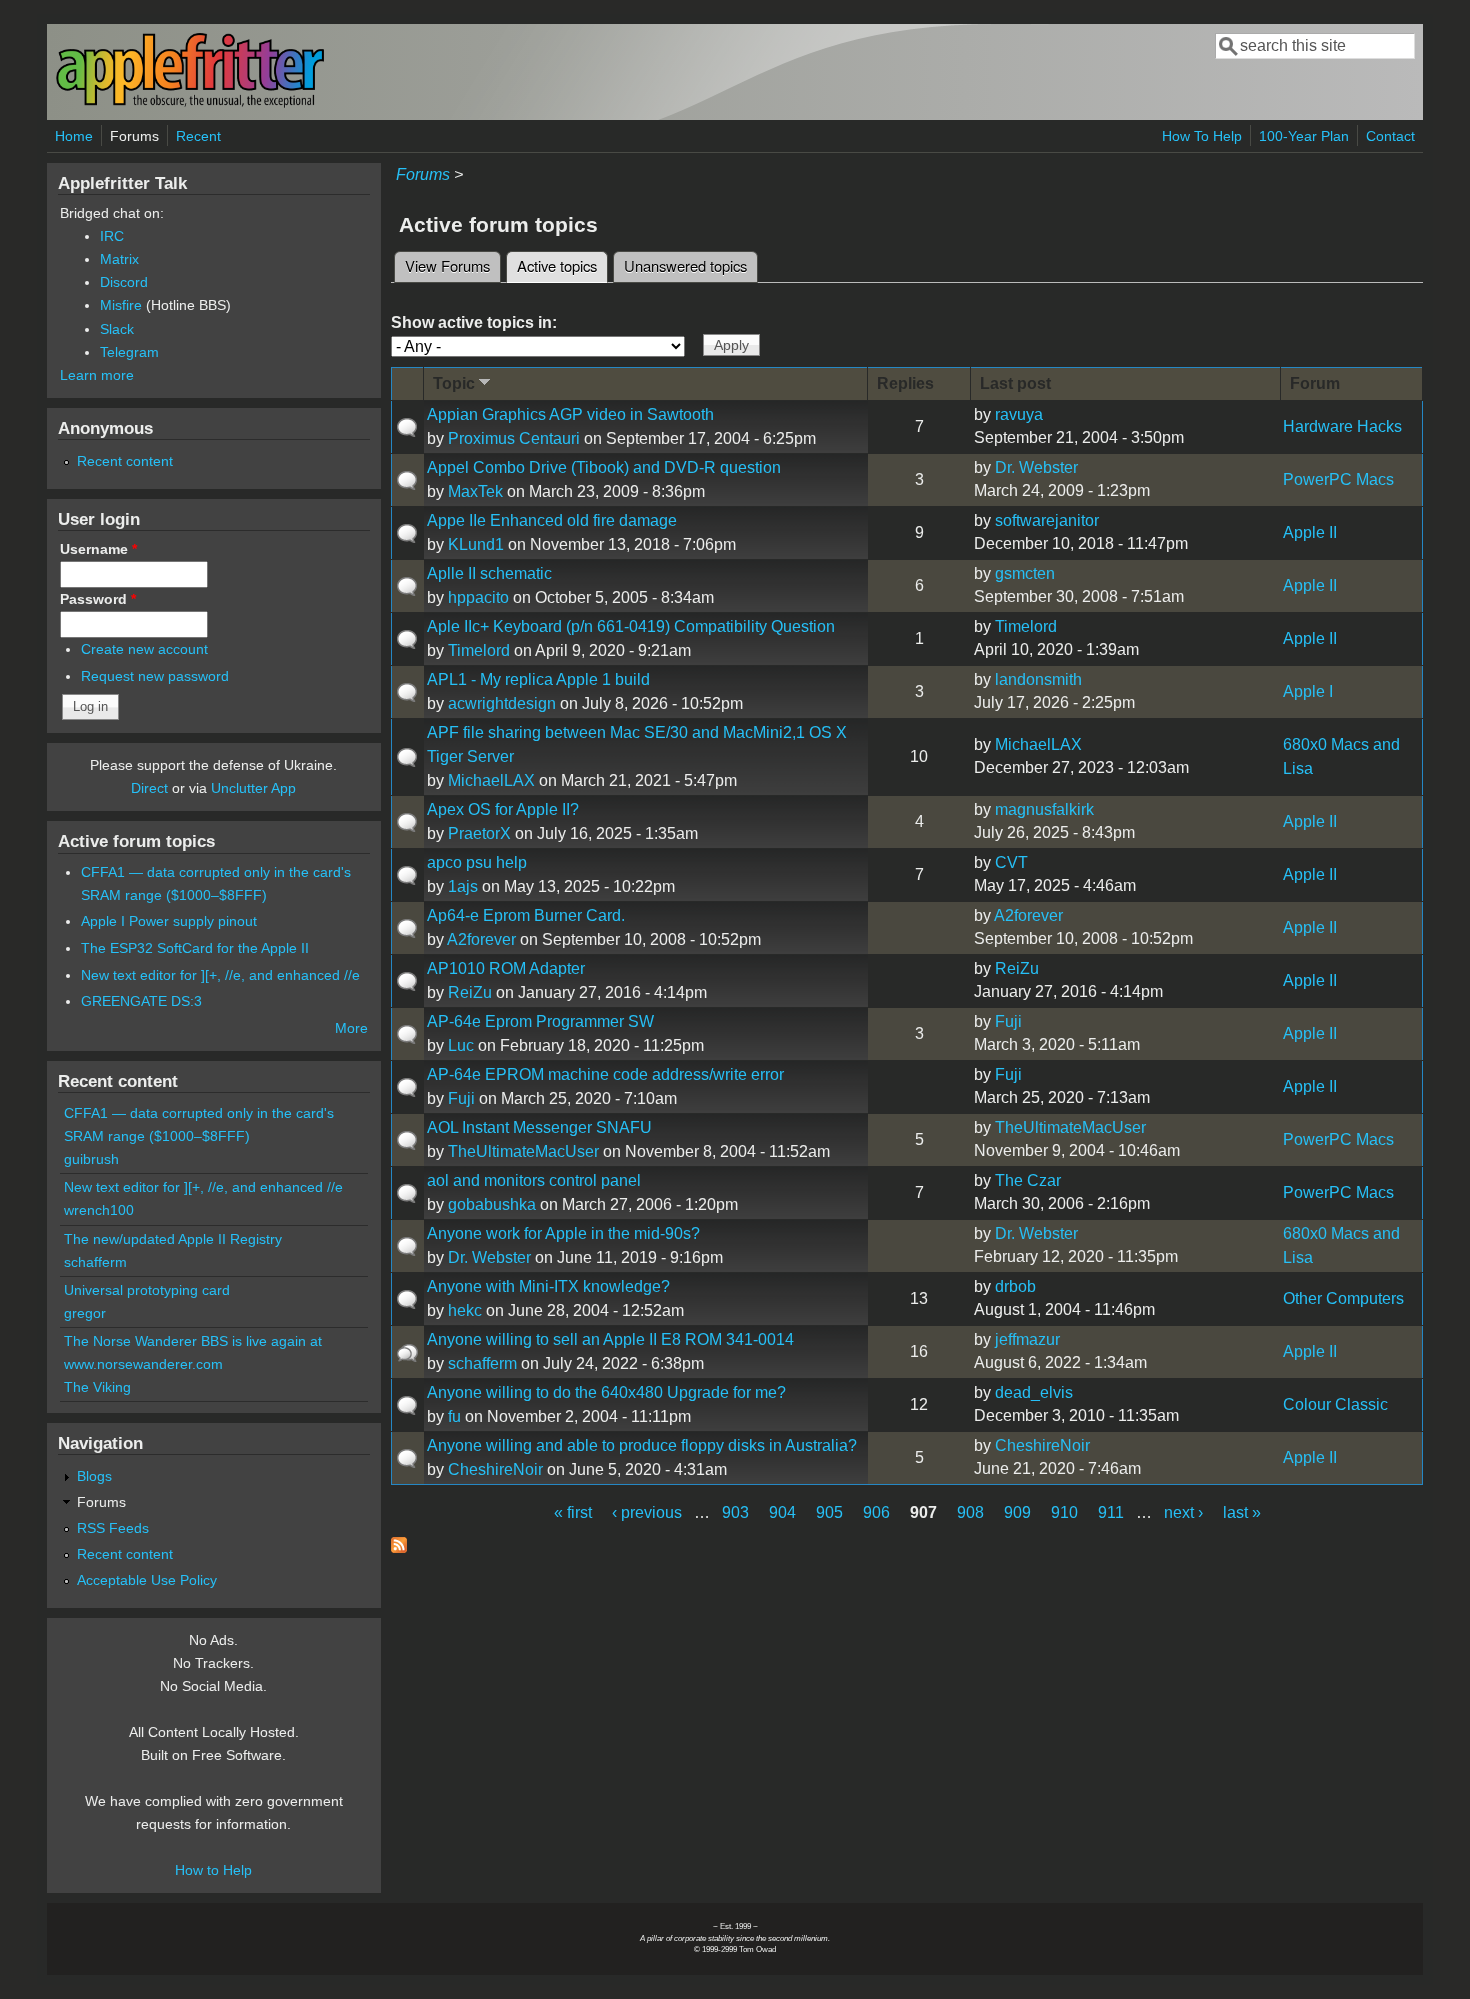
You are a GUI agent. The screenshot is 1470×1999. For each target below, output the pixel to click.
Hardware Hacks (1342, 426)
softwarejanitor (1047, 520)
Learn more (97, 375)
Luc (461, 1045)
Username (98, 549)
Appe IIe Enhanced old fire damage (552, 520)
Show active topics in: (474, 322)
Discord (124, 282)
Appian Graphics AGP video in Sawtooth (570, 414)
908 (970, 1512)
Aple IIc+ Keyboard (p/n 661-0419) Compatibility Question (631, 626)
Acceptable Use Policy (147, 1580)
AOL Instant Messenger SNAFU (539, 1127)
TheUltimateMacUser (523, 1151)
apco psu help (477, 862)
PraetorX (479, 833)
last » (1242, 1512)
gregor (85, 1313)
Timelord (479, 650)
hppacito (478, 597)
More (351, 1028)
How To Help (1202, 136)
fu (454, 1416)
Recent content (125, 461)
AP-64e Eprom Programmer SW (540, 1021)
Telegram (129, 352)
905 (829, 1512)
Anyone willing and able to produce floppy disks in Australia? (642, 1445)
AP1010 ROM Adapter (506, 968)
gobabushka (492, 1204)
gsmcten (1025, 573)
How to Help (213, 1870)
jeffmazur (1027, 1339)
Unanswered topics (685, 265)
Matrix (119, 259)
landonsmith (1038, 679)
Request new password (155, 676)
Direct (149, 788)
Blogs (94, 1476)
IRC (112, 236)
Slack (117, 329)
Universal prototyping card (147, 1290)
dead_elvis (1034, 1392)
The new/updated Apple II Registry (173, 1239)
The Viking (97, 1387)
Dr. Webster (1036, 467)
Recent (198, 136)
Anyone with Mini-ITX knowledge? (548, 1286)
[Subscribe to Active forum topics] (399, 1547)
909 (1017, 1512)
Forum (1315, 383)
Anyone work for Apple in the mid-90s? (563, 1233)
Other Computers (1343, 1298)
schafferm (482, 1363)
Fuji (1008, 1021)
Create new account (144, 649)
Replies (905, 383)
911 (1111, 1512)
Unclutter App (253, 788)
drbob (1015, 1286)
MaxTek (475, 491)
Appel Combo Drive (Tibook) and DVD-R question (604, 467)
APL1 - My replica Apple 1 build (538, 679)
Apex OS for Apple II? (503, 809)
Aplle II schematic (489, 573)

■ ■ ■ ■

### Activity
Search the listing above for lines with the word "topics", and state how many there are, nothing else.

### Exercise answer
3